- Supplied material:
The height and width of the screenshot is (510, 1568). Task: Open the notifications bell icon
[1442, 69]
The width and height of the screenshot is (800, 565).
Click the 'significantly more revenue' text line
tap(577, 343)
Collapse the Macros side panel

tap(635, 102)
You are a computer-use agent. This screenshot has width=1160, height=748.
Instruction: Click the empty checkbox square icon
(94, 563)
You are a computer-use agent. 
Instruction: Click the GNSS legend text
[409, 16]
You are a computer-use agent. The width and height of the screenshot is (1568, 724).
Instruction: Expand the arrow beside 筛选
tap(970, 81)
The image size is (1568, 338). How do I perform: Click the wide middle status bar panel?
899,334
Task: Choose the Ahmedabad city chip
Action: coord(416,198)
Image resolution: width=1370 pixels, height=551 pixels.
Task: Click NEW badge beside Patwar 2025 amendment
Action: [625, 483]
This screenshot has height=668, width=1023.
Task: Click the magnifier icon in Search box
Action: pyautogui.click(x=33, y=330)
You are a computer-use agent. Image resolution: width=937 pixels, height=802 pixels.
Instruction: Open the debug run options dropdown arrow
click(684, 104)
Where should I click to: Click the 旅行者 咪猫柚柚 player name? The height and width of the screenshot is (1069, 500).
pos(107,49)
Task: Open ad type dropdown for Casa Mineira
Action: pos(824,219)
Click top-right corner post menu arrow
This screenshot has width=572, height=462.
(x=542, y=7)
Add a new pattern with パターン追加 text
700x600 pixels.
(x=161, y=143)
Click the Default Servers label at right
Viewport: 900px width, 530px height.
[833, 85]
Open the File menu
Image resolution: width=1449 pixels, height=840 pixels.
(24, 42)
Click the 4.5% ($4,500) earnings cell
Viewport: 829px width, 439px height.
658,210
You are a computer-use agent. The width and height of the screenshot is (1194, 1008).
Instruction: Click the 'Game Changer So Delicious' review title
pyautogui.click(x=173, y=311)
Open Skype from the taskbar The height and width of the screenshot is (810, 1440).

- Task to carry out: Return every line from the one holding "is (1194, 1008)." through the end of the data, exactly as it appears, with both ends kept and nothing else.

- Final answer:
You are a computer-use agent. The width and height of the screenshot is (1194, 1008).
Instruction: Click the 'Game Changer So Delicious' review title
pyautogui.click(x=173, y=311)
Open Skype from the taskbar The height and width of the screenshot is (810, 1440).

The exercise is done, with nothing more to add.